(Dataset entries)
######
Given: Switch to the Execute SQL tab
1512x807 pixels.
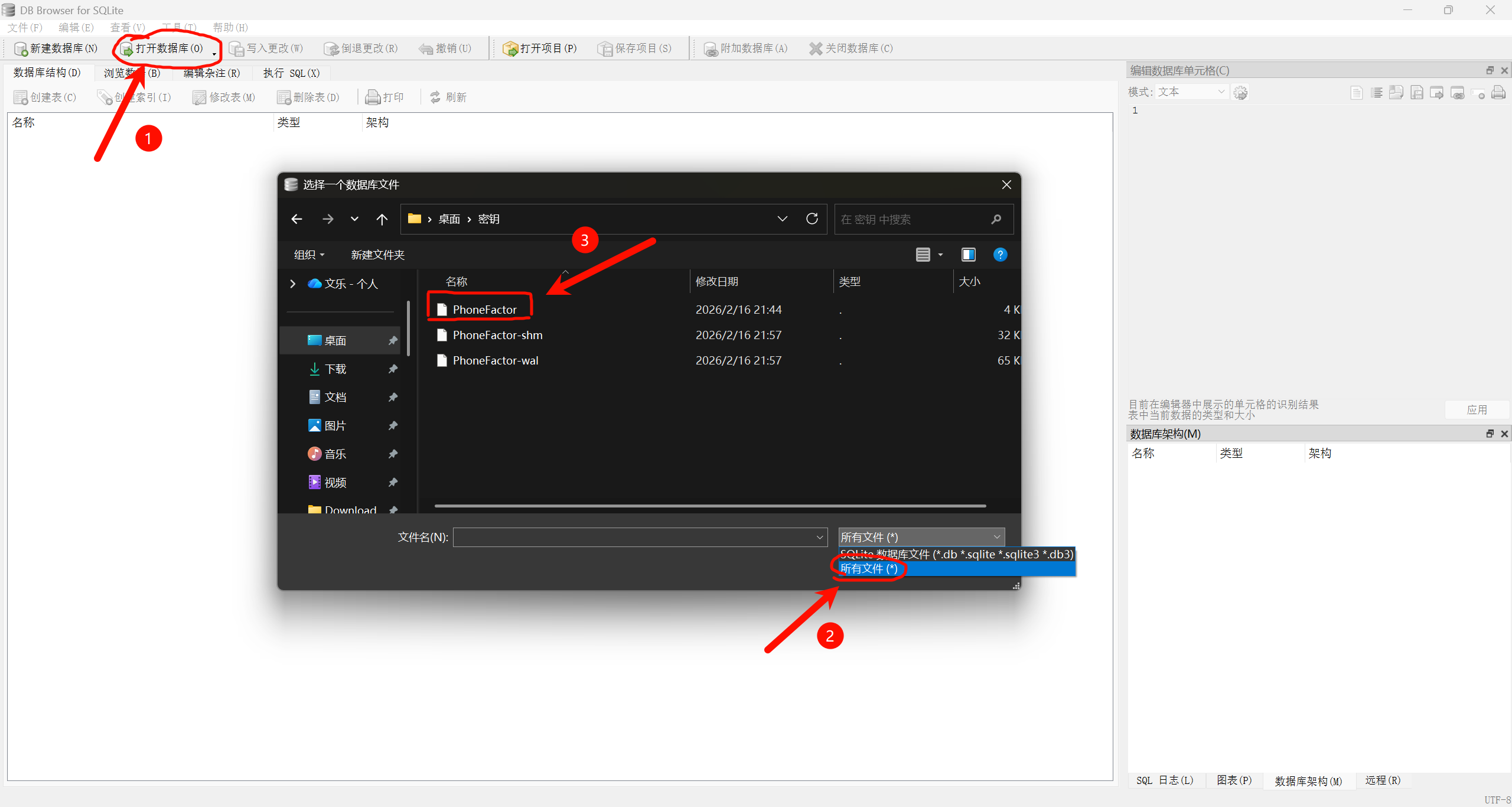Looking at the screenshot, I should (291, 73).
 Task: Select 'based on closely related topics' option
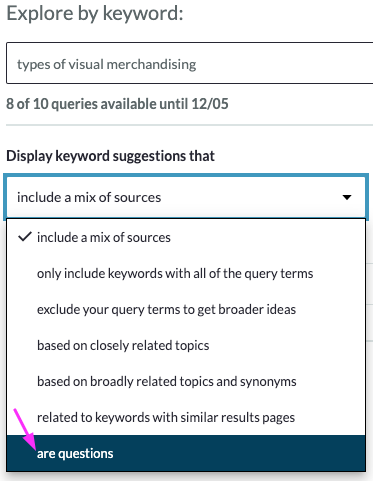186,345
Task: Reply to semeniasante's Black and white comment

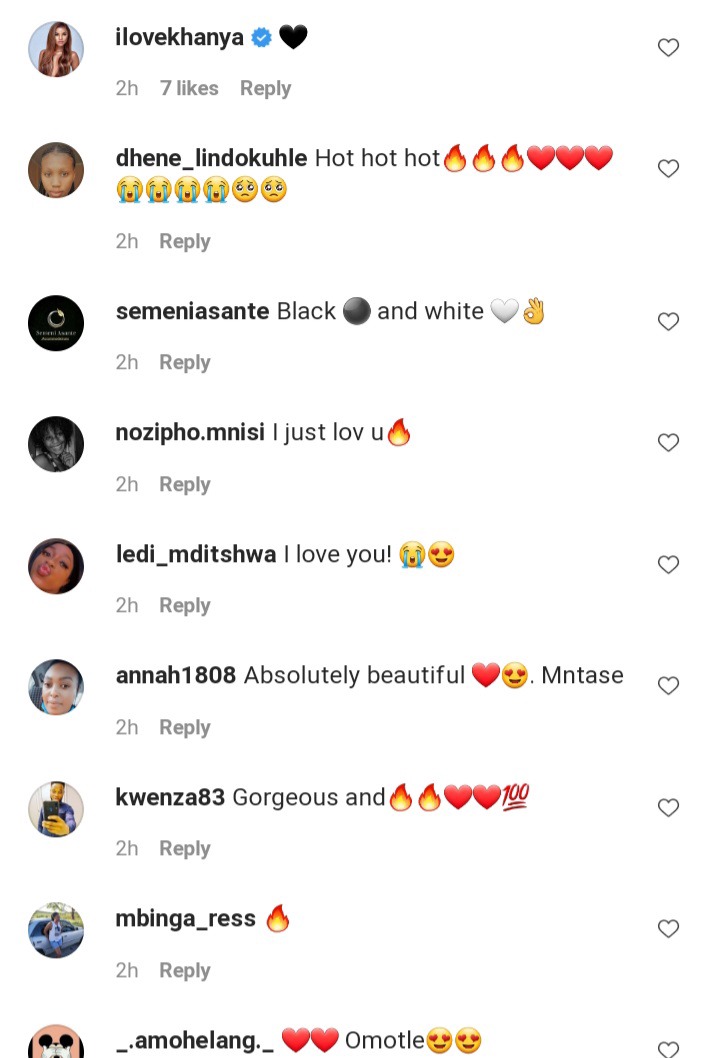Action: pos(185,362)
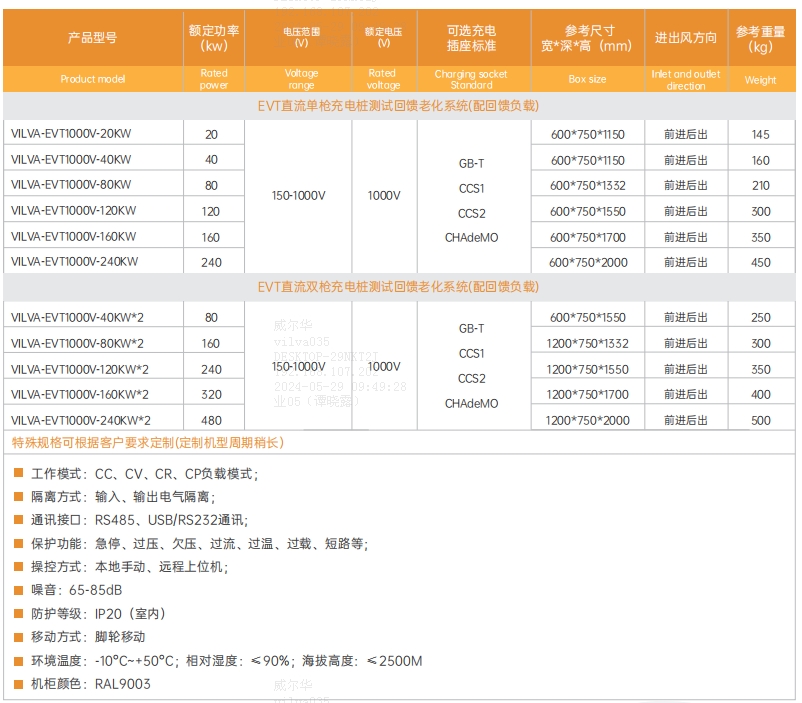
######
**Written instruction:** Rewrite all of the entries above, changing every "Task" to "Instruction" and leaving everything else as it is. Omit the pictures from your version.

**Final result:**
Given: Switch to the Execute SQL tab
1512x807 pixels.
Looking at the screenshot, I should (291, 73).
 Instruction: Select 'based on closely related topics' option
186,345
Instruction: Reply to semeniasante's Black and white comment

Action: pos(185,362)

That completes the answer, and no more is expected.